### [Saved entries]
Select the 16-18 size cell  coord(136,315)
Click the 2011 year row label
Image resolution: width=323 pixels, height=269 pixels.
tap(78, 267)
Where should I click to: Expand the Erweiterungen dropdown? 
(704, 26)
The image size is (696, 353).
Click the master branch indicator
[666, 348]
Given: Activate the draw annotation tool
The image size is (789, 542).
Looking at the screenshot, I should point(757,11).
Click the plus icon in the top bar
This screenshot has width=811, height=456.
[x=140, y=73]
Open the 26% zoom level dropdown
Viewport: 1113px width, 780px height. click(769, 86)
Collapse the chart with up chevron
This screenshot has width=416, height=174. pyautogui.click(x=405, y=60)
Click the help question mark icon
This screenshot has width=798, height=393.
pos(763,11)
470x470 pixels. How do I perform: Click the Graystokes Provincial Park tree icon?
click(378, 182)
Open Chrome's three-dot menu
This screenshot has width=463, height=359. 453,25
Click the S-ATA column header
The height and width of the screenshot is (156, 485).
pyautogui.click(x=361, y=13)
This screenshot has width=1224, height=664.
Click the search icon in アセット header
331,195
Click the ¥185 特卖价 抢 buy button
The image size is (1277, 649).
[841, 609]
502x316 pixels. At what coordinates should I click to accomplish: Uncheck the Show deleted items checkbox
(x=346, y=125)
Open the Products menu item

### [TO DO]
A reply that repeats all the data exactly is required.

### [SOLUTION]
Select the 16-18 size cell  coord(136,315)
Click the 2011 year row label
Image resolution: width=323 pixels, height=269 pixels.
tap(78, 267)
Where should I click to: Expand the Erweiterungen dropdown? 
(704, 26)
The image size is (696, 353).
Click the master branch indicator
[666, 348]
Given: Activate the draw annotation tool
The image size is (789, 542).
Looking at the screenshot, I should point(757,11).
Click the plus icon in the top bar
This screenshot has width=811, height=456.
[x=140, y=73]
Open the 26% zoom level dropdown
Viewport: 1113px width, 780px height. click(769, 86)
Collapse the chart with up chevron
This screenshot has width=416, height=174. pyautogui.click(x=405, y=60)
Click the help question mark icon
This screenshot has width=798, height=393.
pos(763,11)
470x470 pixels. How do I perform: Click the Graystokes Provincial Park tree icon?
click(378, 182)
Open Chrome's three-dot menu
This screenshot has width=463, height=359. 453,25
Click the S-ATA column header
The height and width of the screenshot is (156, 485).
pyautogui.click(x=361, y=13)
This screenshot has width=1224, height=664.
Click the search icon in アセット header
331,195
Click the ¥185 特卖价 抢 buy button
The image size is (1277, 649).
[841, 609]
502x316 pixels. At what coordinates should I click to accomplish: Uncheck the Show deleted items checkbox
(x=346, y=125)
Open the Products menu item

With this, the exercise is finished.